Image of Gerard Manley Hopkins

Timeline

Lifetime: 1844 - 1889 Passed: ≈ 134 years ago

Title

Roman Catholic

Country/Nationality

United Kingdom
Wikipedia

Gerard Manley Hopkins

Gerard Manley Hopkins was an English poet and Jesuit priest, whose posthumous fame placed him among the leading Victorian poets. His manipulation of prosody – particularly his concept of sprung rhythm – established him as an innovative writer of verse, as did his technique of praising God through vivid use of imagery and nature. Only after his death did Robert Bridges begin to publish a few of Hopkins's mature poems in anthologies, hoping to prepare the way for wider acceptance of his style. By 1930 his work was recognised as one of the most original literary accomplishments of his century. It had a marked influence on such leading 20th-century poets as T. S. Eliot, Dylan Thomas, W. H. Auden, Stephen Spender and Cecil Day-Lewis. 

 

Gerard Manley Hopkins was born in Stratford, Essex (now in Greater London), as the eldest of probably nine children to Manley and Catherine Hopkins, née Smith. 

 

As a poet, Hopkins's father published works including A Philosopher's Stone and Other Poems (1843), Pietas Metrica (1849), and Spicelegium Poeticum, A Gathering of Verses by Manley Hopkins (1892). He reviewed poetry for The Times and wrote one novel. Catherine (Smith) Hopkins was the daughter of a London physician, particularly fond of music and of reading, especially German philosophy, literature and the novels of Dickens. Both parents were deeply religious high-church Anglicans. Catherine's sister, Maria Smith Giberne, taught her nephew Gerard to sketch. The interest was supported by his uncle, Edward Smith, his great-uncle Richard James Lane, a professional artist, and other family members. Hopkins's initial ambition was to be a painter – he would continue to sketch throughout his life and was inspired as an adult by the work of John Ruskin and the Pre-Raphaelites. 

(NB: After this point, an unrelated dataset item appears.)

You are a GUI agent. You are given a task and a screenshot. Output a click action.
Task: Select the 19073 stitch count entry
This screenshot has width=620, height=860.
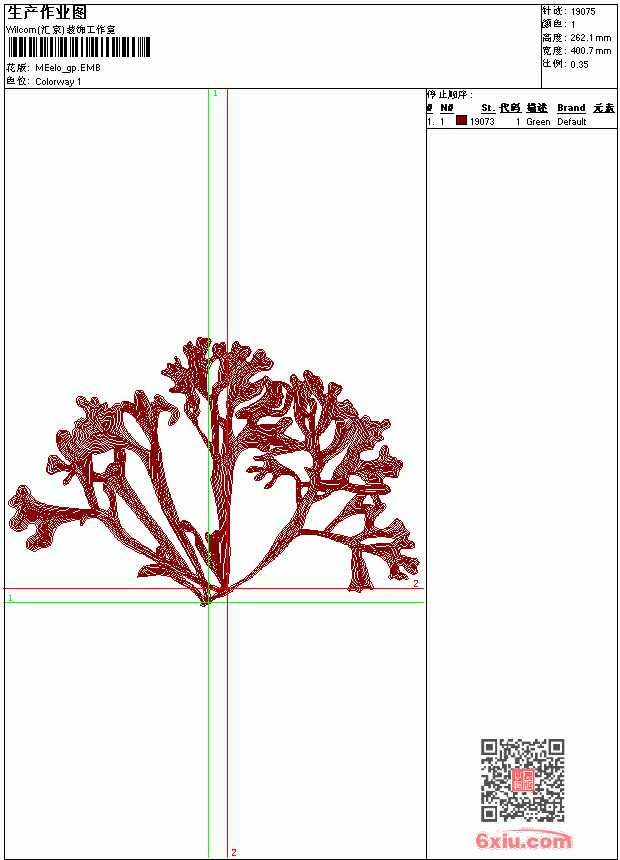482,122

Hopkins became a skilled draughtsman. He found his early training in visual art supported his later work as a poet. His siblings were much inspired by language, religion and the creative arts. Milicent (1849–1946) joined an Anglican sisterhood in 1878. Kate (1856–1933) would help Hopkins publish the first edition of his poetry. 

 

Manley Hopkins moved his family to Hampstead in 1852, near where John Keats had lived 30 years before and close to the green spaces of Hampstead Heath. When he was ten years old, Gerard was sent to board at Highgate School (1854–1863). While studying Keats's poetry, he wrote "The Escorial" (1860), his earliest extant poem. Here he practiced early attempts at asceticism. He once argued that most people drank more liquids than they really needed and bet that he could go without drinking for a week. He persisted until his tongue was black and he collapsed at drill. On another occasion he abstained from salt for a week. Among his teachers at Highgate was Richard Watson Dixon, who became an enduring friend and correspondent. Of the older pupils Hopkins recalls in his boarding house, the poet Philip Stanhope Worsley won the Newdigate Prize. 

  
Hopkins studied classics at Balliol College, Oxford (1863–1867). He began his time in Oxford as a keen socialite and prolific poet, but seems to have alarmed himself with resulting changes in his behaviour. There he forged a lifelong friendship with Robert Bridges (later Poet Laureate of the United Kingdom), which would be important to his development as a poet and in establishing his posthumous acclaim. 

 

In a journal entry of 6 November 1865, Hopkins declared an ascetic intention for his life and work: "On this day by God's grace I resolved to give up all beauty until I had His leave for it." On 18 January 1866, Hopkins composed his most ascetic poem, The Habit of Perfection. On 23 January, he included poetry in a list of things to be given up for Lent. In July, he decided to become a Roman Catholic and travelled to Birmingham in September to consult the leader of the Oxford converts, John Henry Newman. Newman received him into the Roman Catholic Church on 21 October 1866. 

  
Several issues led to a melancholic state and restricted his poetic inspiration in his last five years. His workload was heavy. He disliked living in Dublin, away from England and friends. He was disappointed at how far Dublin had fallen from its Georgian elegance of the previous century. His general health suffered and his eyesight began to fail. He felt confined and dejected. As a devout Jesuit, he found himself in an artistic dilemma. To subdue an egotism that he felt would violate the humility required by his religious position, he decided never to publish his poems. But Hopkins realised that any true poet requires an audience for criticism and encouragement. This conflict between his religious obligations and his poetic talent made him feel he had failed at both. 

  
After several years' ill health and bouts of diarrhoea, Hopkins died of typhoid fever in 1889 and was buried in Glasnevin Cemetery,after a funeral in St Francis Xavier Church in Gardiner Street, located in Georgian Dublin. He is thought to have suffered throughout his life from what today might be labelled bipolar disorder or chronic unipolar depression, and battled a deep sense of melancholic anguish. However, his last words on his death bed were, "I am so happy, I am so happy. I loved my life." He was 44 years of age. 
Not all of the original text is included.